Brescia risponde al neofascismo: manifestazione antifascista in largo Formentone

Un corteo neofascista e svastiche imbrattano il centro storico, ma la città reagisce con un evento corale per riaffermare i valori democratici.

La città di Brescia ha vissuto momenti di tensione a causa di un corteo neofascista che ha attraversato le sue vie, intonando slogan come «Brescia è nostra e ci appartiene». A questo si è aggiunta l’indignazione per decine di svastiche tracciate in punti simbolici del centro storico, inclusa una sulla statua della Bella Italia, situata a pochi passi dalla stele che ricorda le vittime della Strage di Piazza della Loggia, tragico evento di matrice neofascista.

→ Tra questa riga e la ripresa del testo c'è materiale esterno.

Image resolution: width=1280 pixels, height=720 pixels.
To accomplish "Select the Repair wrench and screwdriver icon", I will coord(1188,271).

In risposta, oggi pomeriggio migliaia di persone si riuniranno in largo Formentone, a pochi metri dalla stessa piazza, per una manifestazione corale contro le provocazioni di estrema destra. L’evento, organizzato da Anpi, Fiamme Verdi, Cgil, Cisl e Uil, ha raccolto un’adesione trasversale senza precedenti, con oltre cento associazioni, partiti e movimenti coinvolti.

Secondo gli organizzatori, questa mobilitazione rappresenta un’importante riaffermazione dell’anima democratica e antifascista della città, che conserva un forte legame con i valori della Resistenza e dell’inclusione. Lucio Pedroni, presidente provinciale dell’Anpi, ha sottolineato: «Brescia resta e sarà sempre una città antifascista. Nonostante alcune recenti provocazioni, i valori della democrazia e della solidarietà sono parte integrante della nostra comunità».

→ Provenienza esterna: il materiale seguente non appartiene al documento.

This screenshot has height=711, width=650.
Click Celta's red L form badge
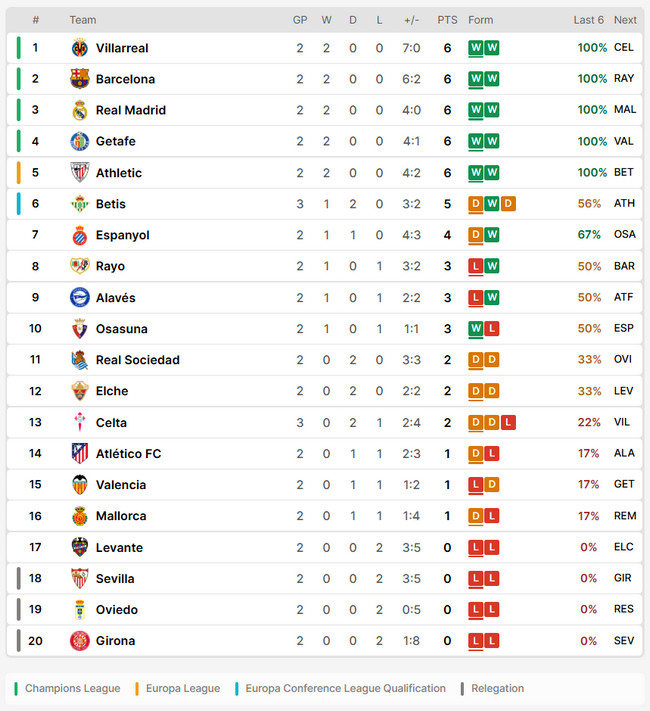coord(508,423)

La manifestazione non è solo un atto simbolico, ma una risposta alla crescente preoccupazione per il clima di tensione e odio che si sta diffondendo anche in altre aree del Paese. Mario Bailo, della Uil provinciale, ha evidenziato come episodi di questo tipo non vadano sottovalutati: «Nulla accade per caso. Bisogna mantenere alta la guardia contro segni evidenti e preoccupanti di odio».

L’iniziativa di oggi punta a ristabilire i valori democratici in una città che porta con sé le ferite della Strage di Piazza della Loggia, uno dei momenti più bui del Dopoguerra in Italia. Pedroni ha inoltre ricordato che Brescia, insignita della Medaglia d’argento alla Resistenza al nazifascismo, ha una storia che rappresenta l’opposizione al totalitarismo: «Chi imbratta i nostri monumenti con simboli nazisti ignora la storia di questa città, la Leonessa d’Italia, e i sacrifici compiuti per la libertà».

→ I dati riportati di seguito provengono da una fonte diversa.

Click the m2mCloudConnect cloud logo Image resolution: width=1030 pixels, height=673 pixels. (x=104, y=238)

Gli organizzatori prevedono una partecipazione massiccia: «Saremo tantissimi. Largo Formentone sarà affollato, ma è un segnale importante e necessario», hanno dichiarato. L’appello alla partecipazione è stato accolto non solo da bresciani, ma anche da persone provenienti da altre province.

La giornata si pone come un forte monito contro le derive neofasciste e un’esortazione a mantenere vivi i principi di democrazia e solidarietà, valori fondamentali per la comunità bresciana.